COVID-19 vaccine–related adverse events are mostly minor to moderate, and serious events are rare. Single cases of Raynaud's phenomenon (RP) in temporal proximity to COVID-19 vaccination have been reported. Demographic data, medical history, and detailed information regarding vaccination status and RP characteristics were obtained from patients with confirmed RP after COVID-19 vaccination. Fifteen participants reported the initial manifestation of RP, which occurred in 40% after the first, in 33% after the second, and in 27% after the third vaccination.
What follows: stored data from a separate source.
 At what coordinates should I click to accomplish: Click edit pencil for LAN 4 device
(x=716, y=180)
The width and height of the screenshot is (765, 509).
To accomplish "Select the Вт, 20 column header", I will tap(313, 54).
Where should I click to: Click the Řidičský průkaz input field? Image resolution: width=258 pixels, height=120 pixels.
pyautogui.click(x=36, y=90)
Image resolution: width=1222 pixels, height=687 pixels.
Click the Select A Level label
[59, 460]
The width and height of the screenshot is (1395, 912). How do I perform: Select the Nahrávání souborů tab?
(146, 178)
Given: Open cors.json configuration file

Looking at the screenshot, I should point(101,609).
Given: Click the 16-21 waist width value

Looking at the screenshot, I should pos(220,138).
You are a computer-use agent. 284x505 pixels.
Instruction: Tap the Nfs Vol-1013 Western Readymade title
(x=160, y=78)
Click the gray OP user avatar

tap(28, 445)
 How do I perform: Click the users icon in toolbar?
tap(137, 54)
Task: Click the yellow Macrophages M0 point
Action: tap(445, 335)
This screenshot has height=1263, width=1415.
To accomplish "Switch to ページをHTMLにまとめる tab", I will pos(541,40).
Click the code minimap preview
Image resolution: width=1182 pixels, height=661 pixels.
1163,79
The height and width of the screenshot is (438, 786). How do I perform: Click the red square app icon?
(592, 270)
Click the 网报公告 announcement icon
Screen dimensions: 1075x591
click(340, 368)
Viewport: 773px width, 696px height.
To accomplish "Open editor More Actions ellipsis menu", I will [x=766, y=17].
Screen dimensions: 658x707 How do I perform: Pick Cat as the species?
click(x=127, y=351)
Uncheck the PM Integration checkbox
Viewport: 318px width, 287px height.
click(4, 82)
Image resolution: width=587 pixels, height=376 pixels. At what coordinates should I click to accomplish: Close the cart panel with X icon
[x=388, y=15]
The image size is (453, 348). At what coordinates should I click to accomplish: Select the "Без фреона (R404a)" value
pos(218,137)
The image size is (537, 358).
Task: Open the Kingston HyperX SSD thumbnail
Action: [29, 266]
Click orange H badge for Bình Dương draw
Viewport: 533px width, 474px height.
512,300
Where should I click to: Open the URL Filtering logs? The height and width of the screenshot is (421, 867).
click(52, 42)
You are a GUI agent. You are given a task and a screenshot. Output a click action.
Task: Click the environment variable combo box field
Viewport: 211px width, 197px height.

RP development and occurrence of episodes were not linked to any specific vaccine type. New onset of disease was observed in 40% of the vaccinees after BNT162b2, in 33% after mRNA-1273, and in 27% after ChAdOx1 vaccination. Three out of four participants with preexisting RP prior to COVID-19 vaccination reported aggravation in frequency and intensity after immunization. Although COVID-19 vaccination is pivotal in controlling the pandemic, the observed temporal association between vaccine administration and RP occurrence warrants global activities to support pharmacovigilance for the detection of adverse reactions, one of which may include RP.